Gels, barres, boissons isotoniques : quoi manger sur le vélo et en course à pied pour éviter la fringale et finir fort.
En triathlon, la nutrition en course est souvent le facteur qui décide si tu finis fort ou si tu t'effondres. La plupart des débutants mangent trop tard, trop peu, ou choisissent les mauvais aliments. Voici la stratégie complète pour ne jamais laisser la nutrition créer des imprévus pendant une course.
Le corps humain stocke environ 90 minutes d'énergie sous forme de glycogène musculaire. Sur une course olympique (2h–2h30 pour un débutant) ou un half-ironman, tu dépasses largement cette limite. Sans apport extérieur, les muscles s'épuisent, la vitesse chute, et l'esprit brouille. Ce n'est pas une question de volonté — c'est de la biochimie.
Le moment où tu as faim ou soif en course, il est déjà trop tard. Les signaux de faim et de déshydratation arrivent avec 20 à 30 minutes de retard sur la réalité physiologique. La stratégie de ravitaillement doit être planifiée avant le départ et exécutée comme un plan, pas selon tes sensations.
La plupart du temps, les triathlètes ne s'alimentent pas pendant la natation, étant donné la durée de la discipline et les conditions. Assure-toi d'avoir bien mangé 2h à 3h avant le départ et d'avoir un dernier apport glucidique rapide 15 à 20 minutes avant le signal (exemple : gel, pâte de fruit, banane).
C'est la fenêtre principale de ravitaillement, l'intensité est gérable et l'estomac tolère mieux l'effort assis. Profite-en.
L'estomac est secoué, l'intensité est plus haute — la digestion devient difficile. Simplifie au maximum : gels, boissons isotoniques ou sucrées aux ravitaillements (les sucres rapides fonctionnent bien en fin de course).
Une déshydratation de seulement 2 % du poids corporel réduit la performance de 10 à 20 %. Sur une course de 2 heures par temps chaud, c'est facilement atteignable si tu ne bois pas assez.
La nutrition de course se planifie comme un entrainement. Note ce que tu vas manger, à quel moment, et en quelle quantité. Prépare tes gels sur ton vélo, mets une barre dans ta poche.

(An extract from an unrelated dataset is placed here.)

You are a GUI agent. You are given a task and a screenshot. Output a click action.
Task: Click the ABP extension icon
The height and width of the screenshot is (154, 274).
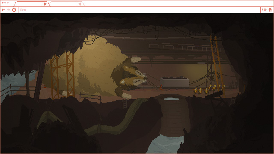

Le jour J, tu n'as plus à réfléchir — tu exécutes le plan.
À retenir
La majorité des abandons et des contre-performances en triathlon longue distance ont une seule cause : une erreur de nutrition. Manger à l'entrainement comme en course est un entrainement à part entière.
Lire aussi
Les formats en triathlon : quelle distance choisir
Lire aussi
Réussir son premier triathlon : le guide complet pour débutant
Lire aussi
VMA, FTP, VNC et zones d'entrainement en triathlon : comment les calculer
FAQ
Faut-il manger pendant un triathlon sprint ?
Sur un sprint (45 min à 1h30), manger solide n'est pas indispensable. En revanche, s'hydrater dès le début du vélo est important — une légère déshydratation suffit à dégrader la performance sur le 5 km final.
Les gels énergétiques sont-ils indispensables en triathlon ?
Non. Les bananes, dattes ou barres de céréales fonctionnent aussi bien pour la majorité des athlètes et sont souvent mieux tolérées digestivement. Les gels sont pratiques mais pas obligatoires.
Que manger la veille d'un triathlon ?
Un repas riche en glucides, pauvre en fibres et en graisses : riz blanc, pâtes, poulet grillé. Évite tout aliment nouveau ou épicé. Mange tôt (avant 20h) pour une digestion complète avant le départ.